Hey, I was just wondering if someone wanted to make me a cool avatar? I'd like it to just say wukkadb on it, preferably on the bottom, but with not too big of a font. I don't really care about colors or font types or anything, I trust your judgement. I do want to use this picture though:










Thanks to anyone who makes one! I'll rep you and give you points if you want, thanks! 

And I don't want the asian guys in the background... just Fedor and his cute little dolphin thing. :thumbsup:


----------



## Toxic (Mar 1, 2007)

This work?


----------



## Steph05050 (Jun 4, 2008)




----------



## D.P. (Oct 8, 2008)

How bout this:


----------



## wukkadb (Jan 1, 2007)

Toxic said:


> This work?


I really like this one, but idk about that background haha. Care to put a couple different backgrounds on it so I can see how it looks?


----------



## Toxic (Mar 1, 2007)

Will do, any idea what your thinking of, I went with something kinda dorky based on the pic.


----------



## wukkadb (Jan 1, 2007)

Toxic said:


> Will do, any idea what your thinking of, I went with something kinda dorky based on the pic.

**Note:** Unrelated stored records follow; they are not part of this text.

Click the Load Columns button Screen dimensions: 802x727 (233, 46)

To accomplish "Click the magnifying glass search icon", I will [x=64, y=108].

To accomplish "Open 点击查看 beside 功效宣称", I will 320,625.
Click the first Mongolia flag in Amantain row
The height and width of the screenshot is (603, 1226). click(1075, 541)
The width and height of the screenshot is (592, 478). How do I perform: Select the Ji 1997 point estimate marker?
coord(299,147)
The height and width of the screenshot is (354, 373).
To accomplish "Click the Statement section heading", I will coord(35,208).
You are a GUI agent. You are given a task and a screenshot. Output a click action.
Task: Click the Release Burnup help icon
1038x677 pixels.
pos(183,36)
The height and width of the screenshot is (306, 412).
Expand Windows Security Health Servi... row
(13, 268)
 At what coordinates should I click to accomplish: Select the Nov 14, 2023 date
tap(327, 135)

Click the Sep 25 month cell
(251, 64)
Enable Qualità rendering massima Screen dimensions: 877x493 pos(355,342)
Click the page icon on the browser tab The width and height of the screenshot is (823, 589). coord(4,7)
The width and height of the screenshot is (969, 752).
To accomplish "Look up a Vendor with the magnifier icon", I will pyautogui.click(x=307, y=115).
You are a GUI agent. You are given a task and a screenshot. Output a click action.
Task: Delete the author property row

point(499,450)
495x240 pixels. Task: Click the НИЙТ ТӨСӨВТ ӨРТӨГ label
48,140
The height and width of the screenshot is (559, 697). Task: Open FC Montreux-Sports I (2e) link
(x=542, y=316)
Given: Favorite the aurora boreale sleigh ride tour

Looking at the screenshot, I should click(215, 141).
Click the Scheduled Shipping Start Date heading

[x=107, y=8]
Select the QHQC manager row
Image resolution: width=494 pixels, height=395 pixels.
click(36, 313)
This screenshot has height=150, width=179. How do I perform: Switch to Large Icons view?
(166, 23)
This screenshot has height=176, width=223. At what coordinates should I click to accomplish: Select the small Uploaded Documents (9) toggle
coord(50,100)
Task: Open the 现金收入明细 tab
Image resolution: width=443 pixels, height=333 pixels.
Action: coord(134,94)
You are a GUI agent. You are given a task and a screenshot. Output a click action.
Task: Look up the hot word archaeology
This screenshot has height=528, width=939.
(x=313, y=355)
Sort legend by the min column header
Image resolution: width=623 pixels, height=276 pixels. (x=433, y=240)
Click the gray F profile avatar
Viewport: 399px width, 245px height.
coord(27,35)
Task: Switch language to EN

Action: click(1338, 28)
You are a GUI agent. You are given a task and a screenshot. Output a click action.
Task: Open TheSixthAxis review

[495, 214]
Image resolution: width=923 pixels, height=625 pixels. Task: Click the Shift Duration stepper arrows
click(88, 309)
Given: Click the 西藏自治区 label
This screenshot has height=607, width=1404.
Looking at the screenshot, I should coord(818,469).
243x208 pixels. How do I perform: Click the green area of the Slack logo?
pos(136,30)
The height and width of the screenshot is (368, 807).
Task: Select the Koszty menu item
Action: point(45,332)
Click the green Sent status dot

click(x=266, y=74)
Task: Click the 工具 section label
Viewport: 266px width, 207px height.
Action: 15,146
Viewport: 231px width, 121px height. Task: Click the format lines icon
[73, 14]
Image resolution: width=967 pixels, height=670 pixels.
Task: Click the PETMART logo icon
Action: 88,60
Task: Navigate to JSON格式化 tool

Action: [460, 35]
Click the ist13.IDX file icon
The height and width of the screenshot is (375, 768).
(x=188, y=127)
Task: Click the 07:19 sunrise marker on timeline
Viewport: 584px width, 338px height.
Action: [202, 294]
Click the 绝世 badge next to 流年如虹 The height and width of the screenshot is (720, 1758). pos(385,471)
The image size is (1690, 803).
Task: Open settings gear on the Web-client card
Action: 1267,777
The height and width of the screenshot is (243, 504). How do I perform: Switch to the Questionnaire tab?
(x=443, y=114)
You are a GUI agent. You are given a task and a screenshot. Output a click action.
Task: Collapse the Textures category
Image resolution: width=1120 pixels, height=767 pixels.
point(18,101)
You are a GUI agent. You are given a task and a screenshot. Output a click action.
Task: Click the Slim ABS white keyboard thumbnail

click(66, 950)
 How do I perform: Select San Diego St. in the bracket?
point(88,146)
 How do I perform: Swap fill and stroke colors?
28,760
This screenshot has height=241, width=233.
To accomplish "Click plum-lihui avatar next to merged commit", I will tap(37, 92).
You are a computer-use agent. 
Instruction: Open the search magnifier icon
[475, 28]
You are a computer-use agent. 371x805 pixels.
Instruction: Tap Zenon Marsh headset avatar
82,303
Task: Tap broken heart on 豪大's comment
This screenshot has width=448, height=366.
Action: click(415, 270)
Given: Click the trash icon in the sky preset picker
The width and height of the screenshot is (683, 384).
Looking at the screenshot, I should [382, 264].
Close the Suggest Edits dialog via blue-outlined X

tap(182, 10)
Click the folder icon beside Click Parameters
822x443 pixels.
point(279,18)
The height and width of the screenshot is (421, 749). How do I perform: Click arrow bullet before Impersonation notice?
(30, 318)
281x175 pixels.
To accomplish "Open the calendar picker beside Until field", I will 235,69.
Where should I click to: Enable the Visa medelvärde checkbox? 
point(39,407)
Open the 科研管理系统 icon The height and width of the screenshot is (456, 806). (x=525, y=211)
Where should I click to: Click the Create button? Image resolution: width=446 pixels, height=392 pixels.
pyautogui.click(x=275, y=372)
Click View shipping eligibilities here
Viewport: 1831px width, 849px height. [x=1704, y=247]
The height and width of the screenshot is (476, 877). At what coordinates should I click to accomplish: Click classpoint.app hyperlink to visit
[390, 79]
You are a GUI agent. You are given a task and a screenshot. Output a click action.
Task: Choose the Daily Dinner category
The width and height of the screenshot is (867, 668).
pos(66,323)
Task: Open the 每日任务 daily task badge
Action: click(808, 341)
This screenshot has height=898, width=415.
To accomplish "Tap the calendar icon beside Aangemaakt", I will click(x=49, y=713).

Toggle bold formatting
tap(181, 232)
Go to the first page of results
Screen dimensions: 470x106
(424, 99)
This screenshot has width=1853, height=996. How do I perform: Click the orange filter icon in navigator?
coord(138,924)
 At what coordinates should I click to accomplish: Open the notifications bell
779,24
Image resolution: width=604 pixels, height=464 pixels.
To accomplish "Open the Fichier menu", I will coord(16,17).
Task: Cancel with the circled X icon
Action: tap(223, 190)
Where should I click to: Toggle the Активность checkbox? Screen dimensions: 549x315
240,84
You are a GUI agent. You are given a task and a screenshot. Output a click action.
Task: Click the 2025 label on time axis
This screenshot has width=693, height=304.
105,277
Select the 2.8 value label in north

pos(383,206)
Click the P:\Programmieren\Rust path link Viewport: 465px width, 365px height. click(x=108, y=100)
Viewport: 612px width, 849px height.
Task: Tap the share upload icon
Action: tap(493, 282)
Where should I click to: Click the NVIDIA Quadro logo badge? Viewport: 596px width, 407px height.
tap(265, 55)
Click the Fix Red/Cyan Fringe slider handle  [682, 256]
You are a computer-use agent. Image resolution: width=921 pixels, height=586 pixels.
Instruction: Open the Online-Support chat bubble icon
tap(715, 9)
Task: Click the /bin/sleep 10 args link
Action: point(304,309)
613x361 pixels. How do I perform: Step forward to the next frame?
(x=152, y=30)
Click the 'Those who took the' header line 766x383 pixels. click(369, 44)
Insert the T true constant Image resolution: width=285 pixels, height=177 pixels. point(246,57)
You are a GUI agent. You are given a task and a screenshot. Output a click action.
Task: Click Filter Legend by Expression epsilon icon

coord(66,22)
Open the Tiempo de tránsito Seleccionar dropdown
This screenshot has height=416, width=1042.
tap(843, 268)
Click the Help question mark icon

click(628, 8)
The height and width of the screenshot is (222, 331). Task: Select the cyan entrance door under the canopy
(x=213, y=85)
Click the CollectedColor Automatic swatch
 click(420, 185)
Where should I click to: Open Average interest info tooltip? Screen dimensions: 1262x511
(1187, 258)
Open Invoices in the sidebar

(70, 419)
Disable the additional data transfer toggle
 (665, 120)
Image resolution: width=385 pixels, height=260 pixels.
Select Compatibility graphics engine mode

Ya looking at how it looks and shit I actually like it and don't want to change it. Thanks a lot man, really cool looking avatar. I repped you and shit, do you want points or something? Or credit in my sig? Lemme know


----------



## Toxic (Mar 1, 2007)

No man its all good, I think the weird part is I didnt do anything to Fedor but with the background he kinda looks painted.


----------



## wukkadb (Jan 1, 2007)

Toxic said:


> No man its all good, I think the weird part is I didnt do anything to Fedor but with the background he kinda looks painted.


Ya dude totally. I thought you like did something in photoshop to make it look like that haha


----------